菊池氏(大内氏家臣)、石川氏(伊達氏家臣)

廃城年

遺構

曲輪、石垣

指定文化財

再建造物

碑、説明板

周辺の城

小浜城(福島県二本松市)[7.0km]
刈松田城(福島県福島市)[7.0km]
河股城(福島県伊達郡)[7.8km]
宮森城(福島県二本松市)[8.4km]
八丁目城(福島県福島市)[13.6km]

小手森城の解説文

小手森城(おでもりじょう)は福島県二本松市針道(旧東和町)にあった戦国時代の城館。現在は本丸跡に愛宕神社が祀られており、城跡各所に石垣や曲輪の遺構が残存している。

歴史・沿革
概要
小手森城のある中通り北部の阿武隈川東部一体は塩松とよばれ、16世紀後半は小浜城主・大内氏の支配地域であった。この時期の小手森城は小浜城の支城であり、菊池氏が城を守っていた。

政宗の撫で斬り 
小手森城といえば、天正13年(1585年)8月27日の伊達政宗による全城兵の殺戮が有名である。

天正13年(1585年)、出羽国米沢城主・伊達政宗は小浜城主・大内定綱攻撃のため、河股(現・福島県伊達郡川俣町)方面から塩松に攻め入り、小手森城を囲んだ。

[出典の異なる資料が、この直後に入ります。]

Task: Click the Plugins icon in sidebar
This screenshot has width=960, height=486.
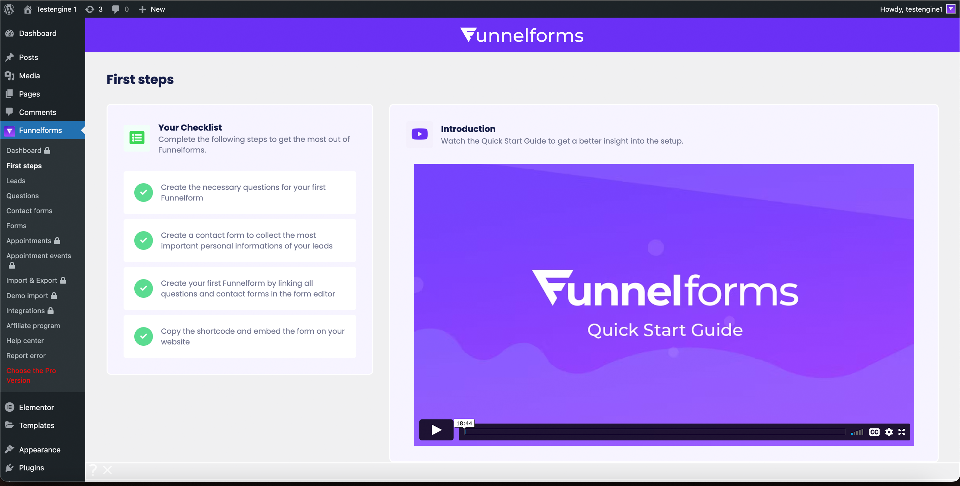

8月27日、政宗は城へ総攻撃をかけ、自ら最前線に立ち、鉄砲八千丁を撃たせるなどの激しい攻撃でその日のうちに落城させた。このとき、政宗は城主・菊池顕綱をはじめとする敵将や敵兵だけでなく、城内にいた女や子供もまでも殺害したといわれている。同日付で伯父の山形城主・最上義光へ送った書状には、城主・菊池顕綱や大内定綱の親類など500人を討ち取ったほか、城内にいたものは人のみならず、犬に至るまで全て撫で斬りにし、その数は総勢1,000人に及んだと記載している。ただ、数については正確な数字ははっきりとわかっておらず、翌28日付で家臣の後藤信康に送った書状によれば200人、9月2日付で資福寺・虎哉宗乙宛の書状では800人と記載されている。しかし、数はどうであれ、城内の人を殺戮したのは事実であり、大内定綱やその一派は言うに及ばず、周辺の大名や住民にも強烈なインパクトを残し、「小手森城の撫で斬り」として後世まで語り継がれることとなった。伊達氏ゆかりの祝歌として有名な「さんさ時雨」は小手森城のある安達郡一帯では現在でも歌われることはないという。

昭和62年(1987年)に放映されたNHK大河ドラマ『独眼竜政宗』では第11話の「八百人斬り」で、このときの撫で斬りの様子が描かれている。

廃城
その後、小浜城も落城し、塩松は政宗の所領となったが、天正16年(1588年)、政宗の命で塩松を守っていた石川弾正が相馬義胤の誘いに応じて政宗に反旗を翻した。閏5月16日に政宗は弾正の籠もる小手森城を攻撃し、約500人を討ち取り、落城させた。

これ以後、小手森城が史料に表れることはなく、このとき廃城になったと思われる。

小手森城の口コミ情報

Nabeppu左馬頭様[2015年11月22日]
車を駐車するスペースは無いが、停めるとしたら、鳥居の前。ただし、1台が限界かも。鳥居を真っ直ぐ行けば、社殿(本丸跡)だがかなり急な上に荒れている。最初に登り切った辺りに舗装された道が有るので、それを右手に迂回した方が少しは登り易い。暫く行くと右手に階段が有るので、そこを登れば、社殿に着きます。

三日陸奥守落人様[2014年05月09日]
本丸跡に建つ愛宕神社への参道はやや荒れているので、サンダル等では歩きにくいようです。登りきるのにさほど時間はかかりませんが、しっかりした靴をはいて登ることをお勧めします。